▸ TASK REQUIREMENTS
Copy out each line of the listing below that contains the word "resolution".

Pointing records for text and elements
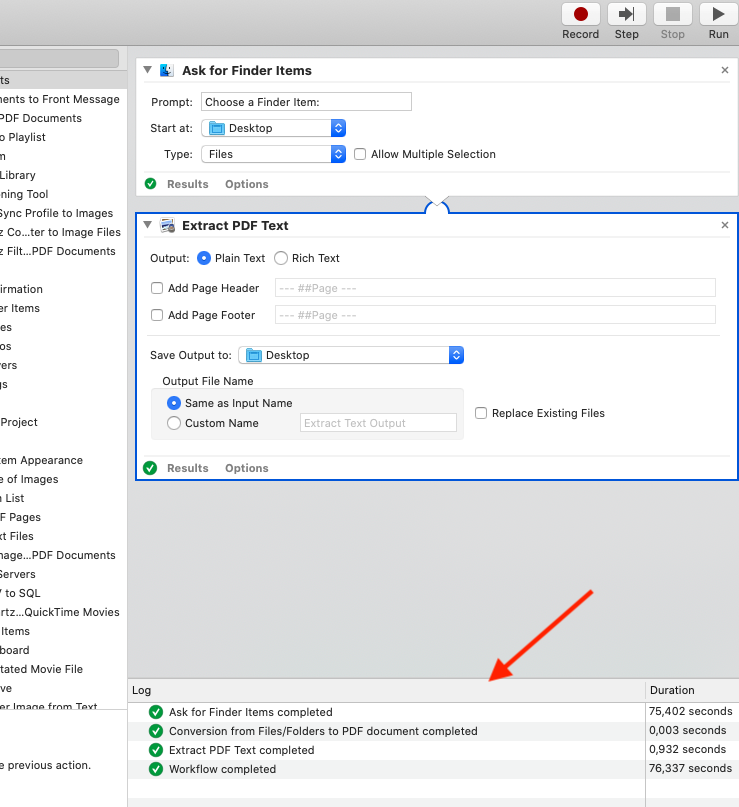The height and width of the screenshot is (807, 739).
Task: Collapse the Extract PDF Text action triangle
Action: (148, 226)
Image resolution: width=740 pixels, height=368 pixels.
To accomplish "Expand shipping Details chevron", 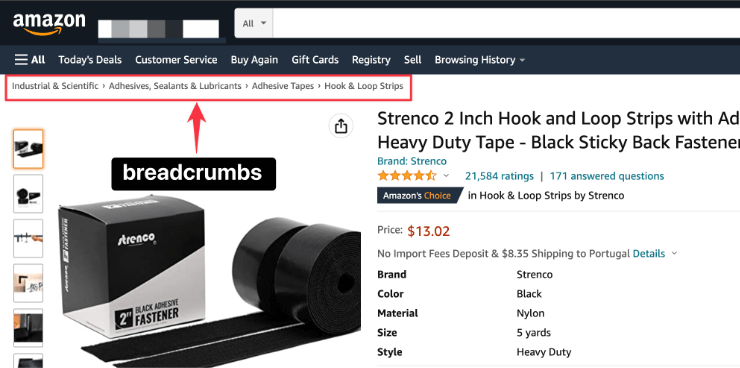I will pos(674,254).
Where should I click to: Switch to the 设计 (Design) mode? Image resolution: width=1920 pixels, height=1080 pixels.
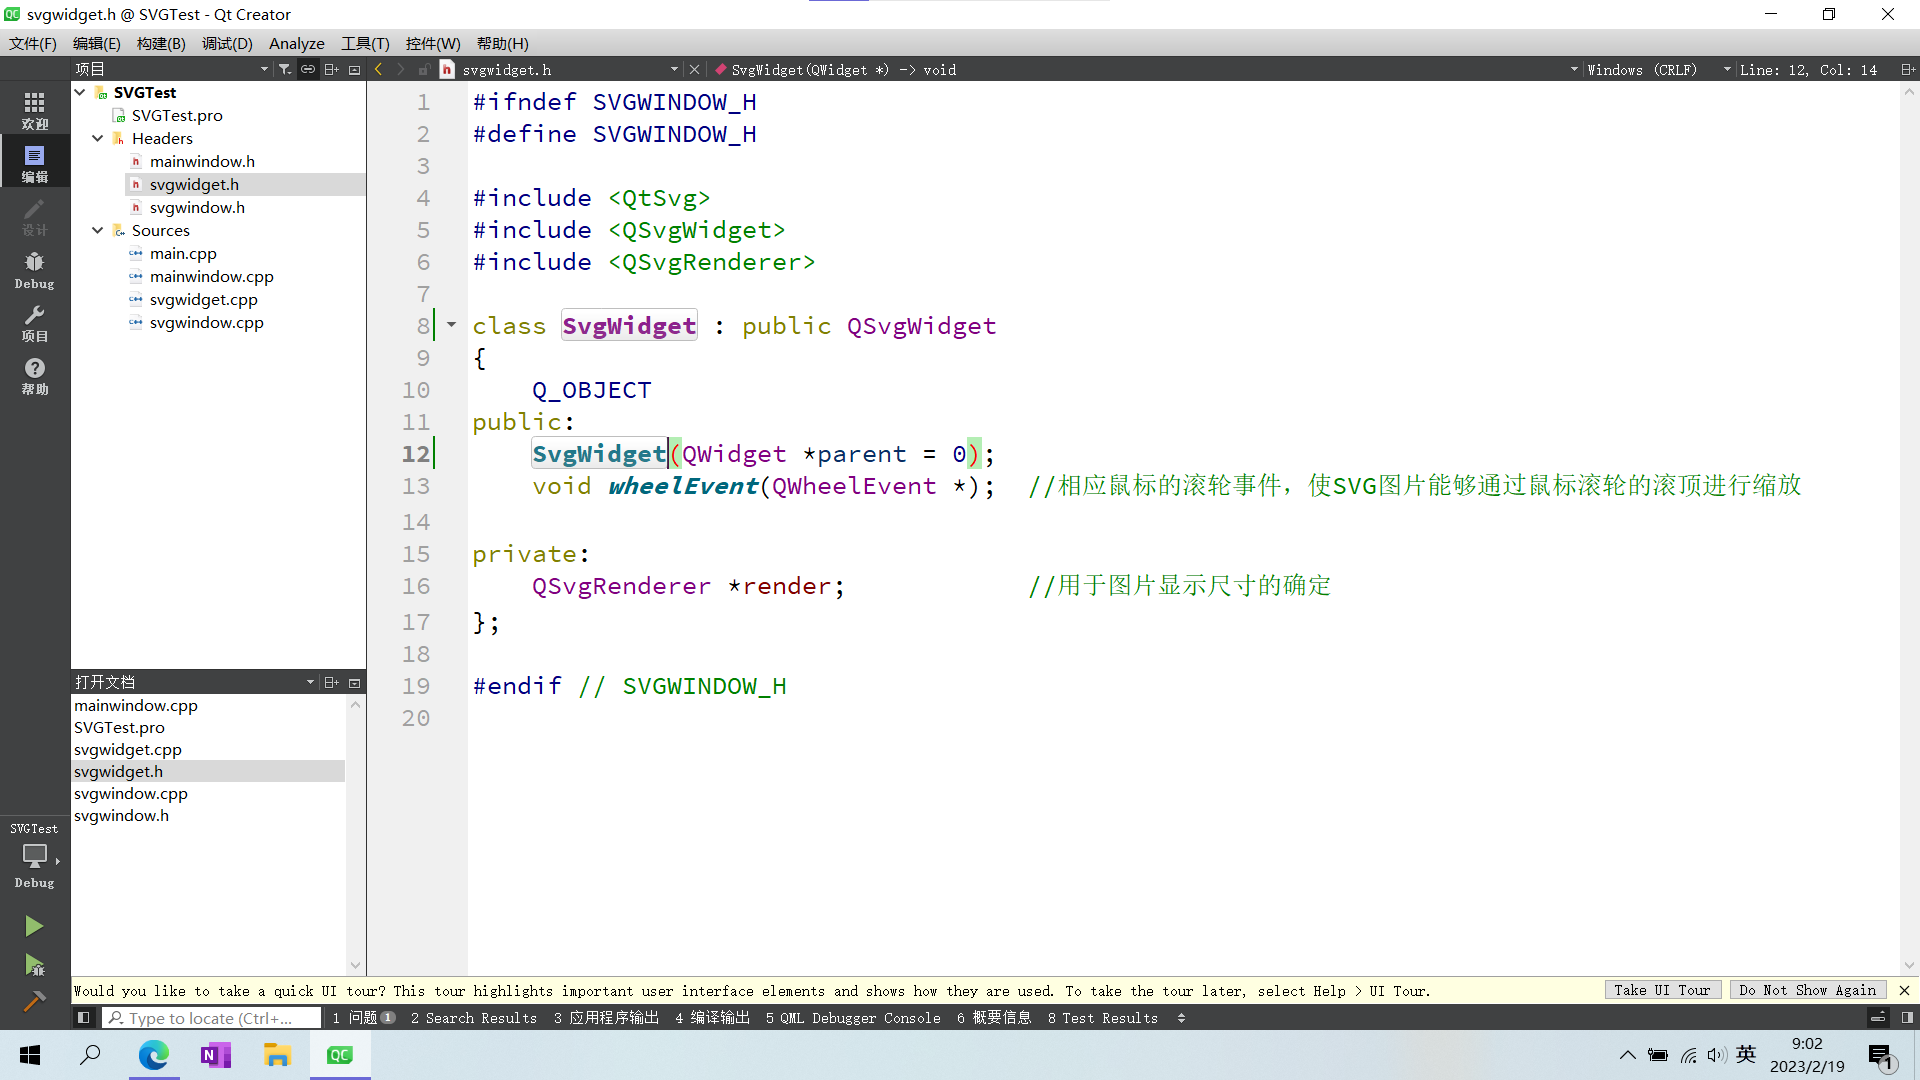(x=34, y=215)
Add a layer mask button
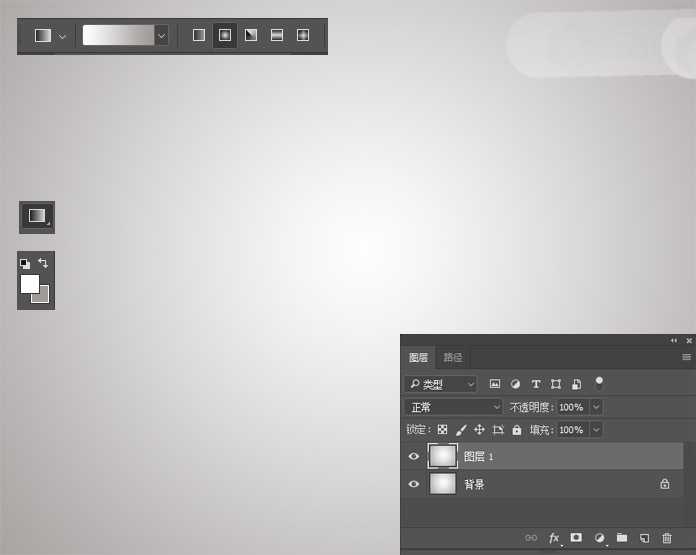 [x=576, y=538]
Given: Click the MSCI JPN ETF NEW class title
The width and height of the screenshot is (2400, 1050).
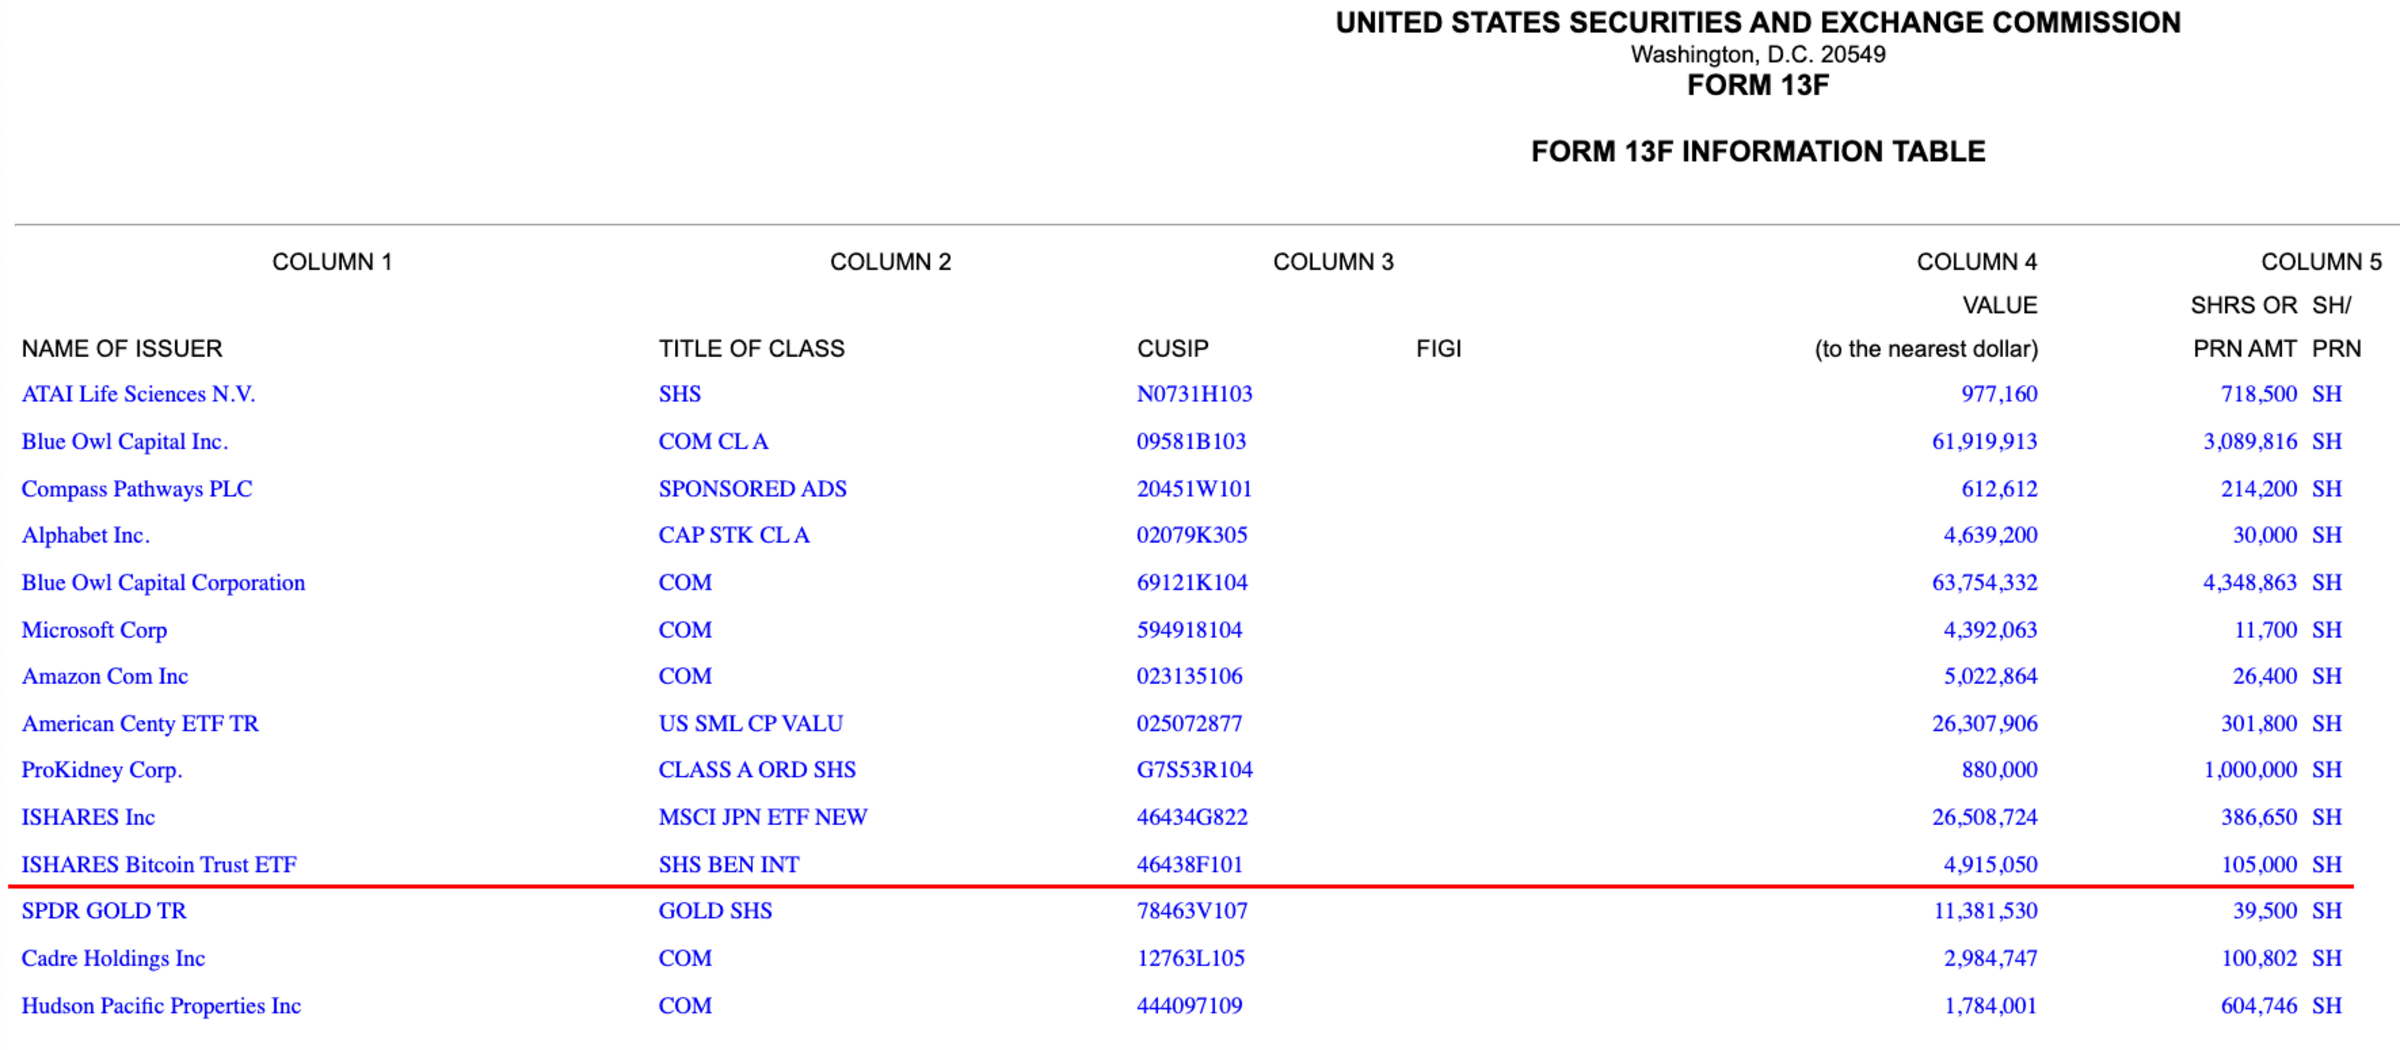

▸ TASK RESPONSE
Image resolution: width=740 pixels, height=368 pixels.
Where should I click to: Switch to the 设计 (Design) mode? Image resolution: width=1920 pixels, height=1080 pixels.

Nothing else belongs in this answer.